Dabei reiten Lea Porcelain nicht nur auf den Standarts rum, das eingeschobene, nackt posende Klavierstück „White Noise“ darf den Halbzeitpfiff vornehmen und wer bis jetzt immer gedacht hat, eine Ukulele diene lediglich dazu, den Engelsgesang von dicken, hawaiianischen Jungs zu untermalen, höre einmal „A Year From Here“. Besagtes Saiteninstrument unterlegt dieses dämmrige Stück wie eine weiche Decke und verleiht diesem Song einen gewissen Wirklichkeitsbezug in traumhaftem Dekor.

Sonst geht es aber deutlich handfester zu. „Out Is In“ hat satte Drums dabei, um den sirenenartig im Hintergrund tönenden Synthies einen markanten Gegenspieler zu bieten. Mit anderer Instrumentierung könnte man sich die Strophe von „Bones“ auch auf einem The National-Album vorstellen, der Refrain dagegen erinnert an einen leidenschaftlichen Robert Smith. Dass dabei die Synthetik schmutzige Schlieren über die Komposition zieht, ist eine Selbstverständlichkeit und macht aus den Songs von Lea Porcelain eine robuste Angelegenheit. Dennoch erscheint nicht alles auf „Hymns To The Night“ kompakt und geschlossen. Dass die Enden der Verse in „Warsaw Street“ fast immer zwanghaft wiederholt werden, kann als implementierter Defekt gewertet werden, der ebenso gegen eine etwaige Makellosigkeit auf dieser Platte ankämpft, wie die rohen Synthiesounds.

In „The Love“ herrscht im Gesang des Weiteren eine aufkeimende Panik, die Angst vor einem Verlust der Kontrolle über die inneren Dämonen, ein blutunterlaufener Bass intensiviert diesen Zustand dann noch umso mehr. Ziemlich kaputt und fast schon vermatscht im Mixing erscheint das komatöse „Loose Life“. Aus der Tiefe kommt ein unheilvolles Brummen, Melodien und Sounds verschwimmen, erscheinen weit entfernt und schwer greifbar. So weit weg, wie in diesem Stück kurz vor Ende der Platte waren Lea Porcelain bisher noch nicht.

Deutlich griffiger ist „Similar Familiar“ mit seinen knarzenden Tastentönen, der Gesang gleitet auf einem schmutzigen Untergrund und dennoch entsteht eine melodiöse Pracht, die aber vergessen hat, sich hübsch zu machen.

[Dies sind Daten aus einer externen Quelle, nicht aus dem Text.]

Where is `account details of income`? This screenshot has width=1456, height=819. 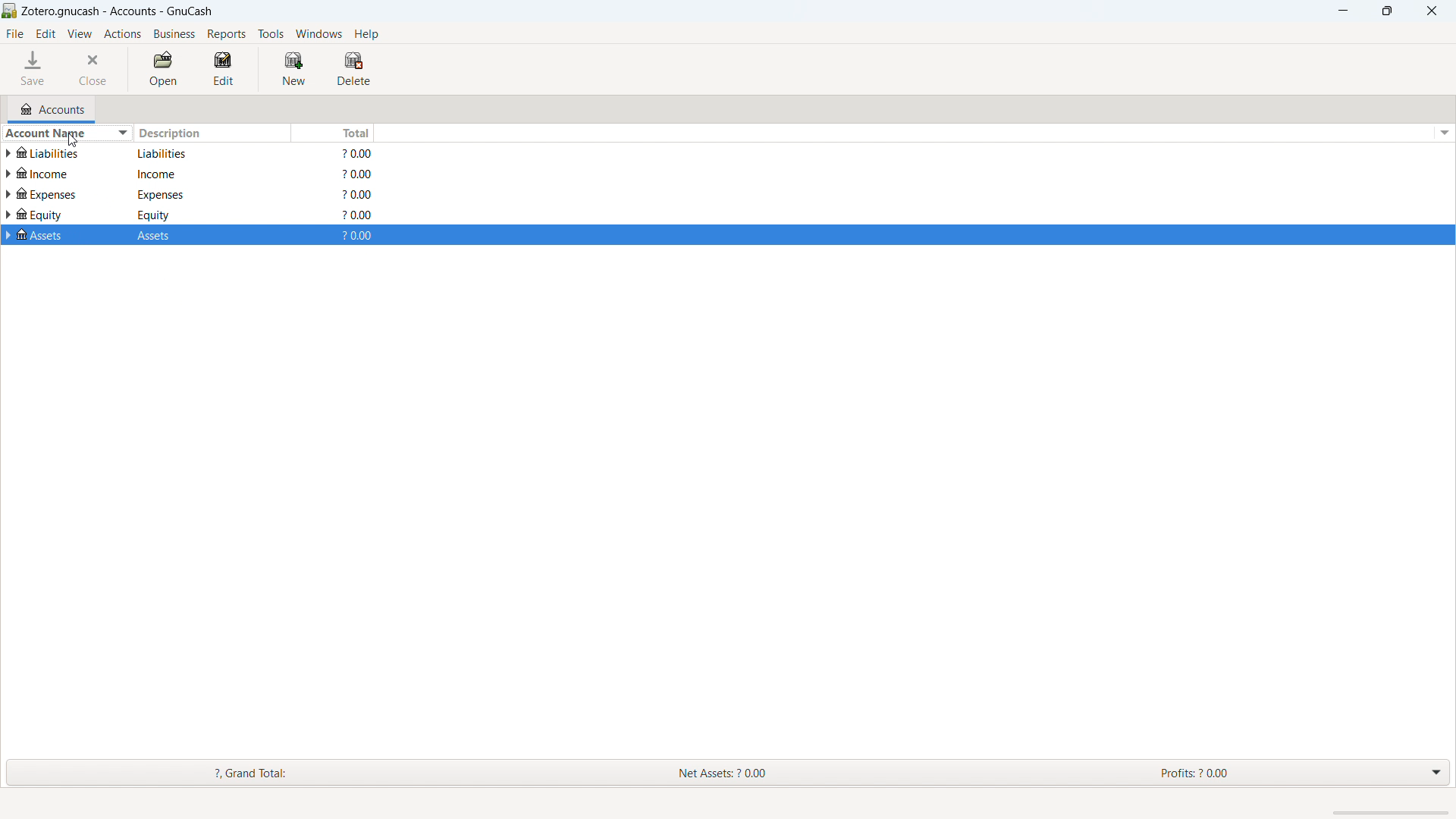
account details of income is located at coordinates (204, 177).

„Hymns To The Night“ ist als Titel gut gewählt, mag aber in die Irre führen, wenn man die dunklen Stunden nur als Zeitraum für entlose Partys betrachtet. Denn dieses Album zelebriert die Nacht eher als ungemütlichen, einsamen Ort, der vieles in seiner Düsternis versteckt hält. Kraftvoll ist dieses Album, ungeschönt und unsauber, macht teilweise frösteln, wie das Bild von mit einem Wasserfilm überzogenen Pflastersteinen im fahlen Scheinwerferlicht.